#### WRITTEN REQUEST A
Reproduce word for word the passage of the Akai Namida/Beehive single page from "from the album" to "for four weeks.".

#### SOURCE
Single by Mami Kawada

from the album SAVIA
- Released: May 9, 2007
- Genre: J-pop
- Length: 17:12
- Label: Geneon
- Songwriter: Mami Kawada
- Producer: I've Sound

Mami Kawada singles chronology
| "'Hishoku no Sora'" (2005) | "Akai Namida/Beehive" (2007) | "'Get my way!'" (2007) |

= Akai Namida/Beehive =

"Akai Namida/Beehive" (赤い涙 / Beehive, Red Tears/Beehive) is Mami Kawada's third maxi single and it was released on May 9, 2007. Akai Namida was used as an insert song for the movie of Shakugan no Shana. This single reached #21 spot on the Oricon charts and has a total sales of 10,160 copies. It stayed in the weekly charts for four weeks.

#### WRITTEN REQUEST B
List every line of the listing below that contains the string "will".

#### DATASET RECORDS
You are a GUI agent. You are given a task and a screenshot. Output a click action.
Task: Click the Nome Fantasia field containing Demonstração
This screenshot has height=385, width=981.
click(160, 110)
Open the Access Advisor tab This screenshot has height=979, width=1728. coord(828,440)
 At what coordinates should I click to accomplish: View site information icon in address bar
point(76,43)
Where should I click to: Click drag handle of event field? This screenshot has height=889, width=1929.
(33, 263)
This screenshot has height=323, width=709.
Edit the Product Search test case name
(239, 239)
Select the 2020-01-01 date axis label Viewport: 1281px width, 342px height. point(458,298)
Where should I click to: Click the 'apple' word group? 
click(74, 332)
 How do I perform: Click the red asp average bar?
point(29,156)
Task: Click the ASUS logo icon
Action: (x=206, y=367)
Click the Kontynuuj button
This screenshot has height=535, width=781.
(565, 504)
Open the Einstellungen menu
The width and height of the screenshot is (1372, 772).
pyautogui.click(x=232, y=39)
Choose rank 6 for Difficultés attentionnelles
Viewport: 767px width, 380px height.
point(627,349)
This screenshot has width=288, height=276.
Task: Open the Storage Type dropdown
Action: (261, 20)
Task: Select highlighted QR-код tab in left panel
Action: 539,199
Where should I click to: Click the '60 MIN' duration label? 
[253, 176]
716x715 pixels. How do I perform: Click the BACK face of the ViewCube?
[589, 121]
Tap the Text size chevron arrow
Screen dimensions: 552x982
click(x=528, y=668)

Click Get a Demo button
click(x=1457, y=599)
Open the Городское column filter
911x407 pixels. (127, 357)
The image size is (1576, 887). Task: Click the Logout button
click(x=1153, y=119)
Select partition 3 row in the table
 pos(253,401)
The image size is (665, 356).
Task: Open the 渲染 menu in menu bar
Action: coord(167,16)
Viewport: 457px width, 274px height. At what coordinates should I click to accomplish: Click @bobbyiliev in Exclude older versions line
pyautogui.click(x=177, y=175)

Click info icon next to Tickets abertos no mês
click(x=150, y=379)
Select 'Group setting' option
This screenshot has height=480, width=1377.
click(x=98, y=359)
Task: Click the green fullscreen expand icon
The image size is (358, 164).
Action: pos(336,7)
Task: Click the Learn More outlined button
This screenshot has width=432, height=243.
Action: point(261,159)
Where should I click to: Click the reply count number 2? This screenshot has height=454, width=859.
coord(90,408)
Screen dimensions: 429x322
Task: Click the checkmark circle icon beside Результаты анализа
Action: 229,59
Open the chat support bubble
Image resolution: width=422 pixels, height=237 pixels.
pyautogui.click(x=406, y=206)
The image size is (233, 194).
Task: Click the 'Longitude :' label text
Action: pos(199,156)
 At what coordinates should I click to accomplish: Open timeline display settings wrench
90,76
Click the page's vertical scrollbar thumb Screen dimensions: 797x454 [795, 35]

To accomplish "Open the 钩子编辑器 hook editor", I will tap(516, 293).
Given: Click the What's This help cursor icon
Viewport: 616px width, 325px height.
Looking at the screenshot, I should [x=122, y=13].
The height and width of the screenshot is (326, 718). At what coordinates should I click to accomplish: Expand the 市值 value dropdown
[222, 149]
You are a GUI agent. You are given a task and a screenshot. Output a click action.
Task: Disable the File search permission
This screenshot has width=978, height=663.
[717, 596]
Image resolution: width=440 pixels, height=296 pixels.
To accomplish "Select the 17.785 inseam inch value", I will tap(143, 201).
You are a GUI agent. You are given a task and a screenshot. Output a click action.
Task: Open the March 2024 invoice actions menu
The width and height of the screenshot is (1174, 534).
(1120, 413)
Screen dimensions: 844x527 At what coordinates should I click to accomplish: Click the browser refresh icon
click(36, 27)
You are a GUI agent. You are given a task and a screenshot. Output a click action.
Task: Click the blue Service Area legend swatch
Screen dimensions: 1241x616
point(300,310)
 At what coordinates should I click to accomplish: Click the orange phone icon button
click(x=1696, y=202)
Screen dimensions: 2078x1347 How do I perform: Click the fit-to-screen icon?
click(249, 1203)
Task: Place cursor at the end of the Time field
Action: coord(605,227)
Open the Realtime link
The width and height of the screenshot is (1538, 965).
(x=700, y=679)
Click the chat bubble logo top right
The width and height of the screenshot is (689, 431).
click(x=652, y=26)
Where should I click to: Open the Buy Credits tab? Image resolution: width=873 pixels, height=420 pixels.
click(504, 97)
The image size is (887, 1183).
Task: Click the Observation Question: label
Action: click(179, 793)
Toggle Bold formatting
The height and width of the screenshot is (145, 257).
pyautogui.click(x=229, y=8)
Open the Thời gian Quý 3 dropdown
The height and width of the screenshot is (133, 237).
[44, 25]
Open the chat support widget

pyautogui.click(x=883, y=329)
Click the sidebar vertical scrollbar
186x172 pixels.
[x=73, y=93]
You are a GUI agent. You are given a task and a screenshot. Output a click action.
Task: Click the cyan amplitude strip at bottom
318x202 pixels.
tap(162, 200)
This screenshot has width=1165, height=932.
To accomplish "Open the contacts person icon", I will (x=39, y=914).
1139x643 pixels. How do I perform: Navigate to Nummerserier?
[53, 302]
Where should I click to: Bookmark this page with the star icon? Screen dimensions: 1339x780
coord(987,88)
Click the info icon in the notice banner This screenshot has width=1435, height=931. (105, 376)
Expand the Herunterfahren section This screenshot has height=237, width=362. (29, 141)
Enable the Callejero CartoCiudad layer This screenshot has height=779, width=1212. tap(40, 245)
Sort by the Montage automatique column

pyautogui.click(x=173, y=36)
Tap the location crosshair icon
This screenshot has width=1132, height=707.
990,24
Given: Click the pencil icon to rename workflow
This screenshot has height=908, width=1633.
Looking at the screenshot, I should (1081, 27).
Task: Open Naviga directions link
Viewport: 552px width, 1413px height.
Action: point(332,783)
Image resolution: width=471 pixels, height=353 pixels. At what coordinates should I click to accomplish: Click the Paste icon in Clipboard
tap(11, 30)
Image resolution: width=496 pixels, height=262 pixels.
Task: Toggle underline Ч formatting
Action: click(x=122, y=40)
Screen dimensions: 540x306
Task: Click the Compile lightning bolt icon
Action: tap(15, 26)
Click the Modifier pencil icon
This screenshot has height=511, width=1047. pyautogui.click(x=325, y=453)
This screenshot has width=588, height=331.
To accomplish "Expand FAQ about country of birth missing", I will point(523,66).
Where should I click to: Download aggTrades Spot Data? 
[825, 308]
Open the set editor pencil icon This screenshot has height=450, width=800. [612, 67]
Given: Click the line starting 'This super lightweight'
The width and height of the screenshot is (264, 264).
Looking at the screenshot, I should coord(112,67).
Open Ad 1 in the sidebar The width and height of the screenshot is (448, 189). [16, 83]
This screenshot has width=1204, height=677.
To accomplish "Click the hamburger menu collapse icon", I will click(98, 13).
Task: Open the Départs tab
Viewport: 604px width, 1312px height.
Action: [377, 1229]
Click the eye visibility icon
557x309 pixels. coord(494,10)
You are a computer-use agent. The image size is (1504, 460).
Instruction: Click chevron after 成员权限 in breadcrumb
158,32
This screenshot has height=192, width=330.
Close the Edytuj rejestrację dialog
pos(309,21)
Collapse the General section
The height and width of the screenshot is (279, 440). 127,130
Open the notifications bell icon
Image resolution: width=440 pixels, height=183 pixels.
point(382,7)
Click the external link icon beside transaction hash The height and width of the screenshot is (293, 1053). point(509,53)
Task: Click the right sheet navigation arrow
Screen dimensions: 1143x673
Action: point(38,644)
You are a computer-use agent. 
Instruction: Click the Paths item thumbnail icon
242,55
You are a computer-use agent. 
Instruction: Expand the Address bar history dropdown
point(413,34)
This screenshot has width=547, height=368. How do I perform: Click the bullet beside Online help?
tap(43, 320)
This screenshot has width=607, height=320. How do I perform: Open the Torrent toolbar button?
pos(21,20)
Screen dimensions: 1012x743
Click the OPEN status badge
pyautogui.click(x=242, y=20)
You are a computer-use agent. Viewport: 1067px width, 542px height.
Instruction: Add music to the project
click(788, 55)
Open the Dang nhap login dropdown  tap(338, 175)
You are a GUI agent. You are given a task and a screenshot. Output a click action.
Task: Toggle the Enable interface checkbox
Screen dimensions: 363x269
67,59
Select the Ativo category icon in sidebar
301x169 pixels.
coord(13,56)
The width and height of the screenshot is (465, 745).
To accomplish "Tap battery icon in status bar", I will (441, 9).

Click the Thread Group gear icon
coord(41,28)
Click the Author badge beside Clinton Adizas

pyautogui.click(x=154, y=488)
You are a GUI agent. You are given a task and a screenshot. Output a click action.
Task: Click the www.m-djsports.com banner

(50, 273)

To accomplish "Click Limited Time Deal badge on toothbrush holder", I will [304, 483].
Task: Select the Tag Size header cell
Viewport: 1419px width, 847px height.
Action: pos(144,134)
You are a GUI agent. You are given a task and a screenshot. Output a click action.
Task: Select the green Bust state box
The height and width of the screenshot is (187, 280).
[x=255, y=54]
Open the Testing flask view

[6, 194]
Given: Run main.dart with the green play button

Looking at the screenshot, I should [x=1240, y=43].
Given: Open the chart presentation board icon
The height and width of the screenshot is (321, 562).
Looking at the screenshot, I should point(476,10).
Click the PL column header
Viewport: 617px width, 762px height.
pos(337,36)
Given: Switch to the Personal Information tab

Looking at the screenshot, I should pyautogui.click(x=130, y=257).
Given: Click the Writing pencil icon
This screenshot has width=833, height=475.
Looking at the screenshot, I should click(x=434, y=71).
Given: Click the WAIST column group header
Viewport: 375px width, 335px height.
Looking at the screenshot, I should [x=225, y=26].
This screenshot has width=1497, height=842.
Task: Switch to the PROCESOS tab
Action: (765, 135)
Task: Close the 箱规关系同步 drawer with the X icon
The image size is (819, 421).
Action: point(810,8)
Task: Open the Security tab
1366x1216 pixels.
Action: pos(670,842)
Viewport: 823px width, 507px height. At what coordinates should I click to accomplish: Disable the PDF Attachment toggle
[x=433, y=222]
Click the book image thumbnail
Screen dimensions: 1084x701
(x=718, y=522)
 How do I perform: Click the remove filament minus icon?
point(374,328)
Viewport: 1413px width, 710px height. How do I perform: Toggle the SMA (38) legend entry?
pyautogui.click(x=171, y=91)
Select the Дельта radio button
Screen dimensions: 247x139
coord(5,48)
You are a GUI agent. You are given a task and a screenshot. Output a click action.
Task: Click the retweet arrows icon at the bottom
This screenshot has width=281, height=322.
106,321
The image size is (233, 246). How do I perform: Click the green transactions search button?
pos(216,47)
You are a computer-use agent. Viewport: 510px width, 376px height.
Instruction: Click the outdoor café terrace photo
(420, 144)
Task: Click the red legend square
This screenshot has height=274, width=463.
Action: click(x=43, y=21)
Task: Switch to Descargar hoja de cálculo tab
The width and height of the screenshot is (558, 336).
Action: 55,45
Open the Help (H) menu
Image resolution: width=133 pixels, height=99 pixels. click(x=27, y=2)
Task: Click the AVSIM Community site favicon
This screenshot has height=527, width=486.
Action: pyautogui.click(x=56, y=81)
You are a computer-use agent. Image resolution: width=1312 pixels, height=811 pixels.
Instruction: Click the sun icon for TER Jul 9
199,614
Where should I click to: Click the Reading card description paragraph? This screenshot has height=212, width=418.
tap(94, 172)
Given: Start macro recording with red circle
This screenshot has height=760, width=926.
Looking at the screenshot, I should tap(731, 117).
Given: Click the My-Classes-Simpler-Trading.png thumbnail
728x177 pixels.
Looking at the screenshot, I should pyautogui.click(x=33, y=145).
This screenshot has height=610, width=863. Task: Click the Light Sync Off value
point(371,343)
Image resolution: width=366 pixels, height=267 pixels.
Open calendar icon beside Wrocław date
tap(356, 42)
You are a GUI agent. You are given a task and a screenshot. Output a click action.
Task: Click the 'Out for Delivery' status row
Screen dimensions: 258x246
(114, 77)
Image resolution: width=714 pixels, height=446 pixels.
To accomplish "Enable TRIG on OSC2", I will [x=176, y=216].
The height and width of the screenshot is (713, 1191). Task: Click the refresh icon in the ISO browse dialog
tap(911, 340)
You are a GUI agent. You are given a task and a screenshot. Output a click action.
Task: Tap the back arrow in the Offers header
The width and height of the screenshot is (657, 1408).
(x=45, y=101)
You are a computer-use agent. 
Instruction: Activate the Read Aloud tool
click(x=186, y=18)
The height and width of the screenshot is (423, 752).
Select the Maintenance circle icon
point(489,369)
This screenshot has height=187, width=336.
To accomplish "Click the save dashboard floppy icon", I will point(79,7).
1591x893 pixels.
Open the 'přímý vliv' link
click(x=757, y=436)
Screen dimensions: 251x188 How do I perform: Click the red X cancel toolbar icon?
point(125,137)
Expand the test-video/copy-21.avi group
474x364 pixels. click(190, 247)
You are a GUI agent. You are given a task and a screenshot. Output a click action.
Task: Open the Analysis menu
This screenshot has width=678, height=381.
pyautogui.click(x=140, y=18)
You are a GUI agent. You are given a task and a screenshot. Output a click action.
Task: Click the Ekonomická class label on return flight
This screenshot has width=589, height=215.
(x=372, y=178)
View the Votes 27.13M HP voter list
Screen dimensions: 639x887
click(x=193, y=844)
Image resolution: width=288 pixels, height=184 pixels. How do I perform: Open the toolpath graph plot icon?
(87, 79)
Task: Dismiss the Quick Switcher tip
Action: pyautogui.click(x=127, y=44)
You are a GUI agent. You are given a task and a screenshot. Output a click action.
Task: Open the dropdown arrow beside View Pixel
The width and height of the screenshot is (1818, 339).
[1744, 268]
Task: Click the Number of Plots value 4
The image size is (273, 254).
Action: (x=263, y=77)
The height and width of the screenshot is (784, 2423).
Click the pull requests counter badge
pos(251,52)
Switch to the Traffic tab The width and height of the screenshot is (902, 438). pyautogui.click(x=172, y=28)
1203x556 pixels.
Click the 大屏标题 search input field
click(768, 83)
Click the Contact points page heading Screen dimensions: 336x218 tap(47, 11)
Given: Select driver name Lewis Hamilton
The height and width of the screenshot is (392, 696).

#### TASK OUTPUT A
from the album SAVIA
- Released: May 9, 2007
- Genre: J-pop
- Length: 17:12
- Label: Geneon
- Songwriter: Mami Kawada
- Producer: I've Sound

Mami Kawada singles chronology
| "'Hishoku no Sora'" (2005) | "Akai Namida/Beehive" (2007) | "'Get my way!'" (2007) |

= Akai Namida/Beehive =

"Akai Namida/Beehive" (赤い涙 / Beehive, Red Tears/Beehive) is Mami Kawada's third maxi single and it was released on May 9, 2007. Akai Namida was used as an insert song for the movie of Shakugan no Shana. This single reached #21 spot on the Oricon charts and has a total sales of 10,160 copies. It stayed in the weekly charts for four weeks.

#### TASK OUTPUT B
To accomplish "Open the 钩子编辑器 hook editor", I will tap(516, 293).
To accomplish "Select the 17.785 inseam inch value", I will tap(143, 201).
To accomplish "Open the contacts person icon", I will (x=39, y=914).
To accomplish "Expand FAQ about country of birth missing", I will point(523,66).
To accomplish "Click the hamburger menu collapse icon", I will click(98, 13).
To accomplish "Tap battery icon in status bar", I will (441, 9).
To accomplish "Click Limited Time Deal badge on toothbrush holder", I will [304, 483].
To accomplish "Enable TRIG on OSC2", I will [x=176, y=216].
To accomplish "Click the save dashboard floppy icon", I will point(79,7).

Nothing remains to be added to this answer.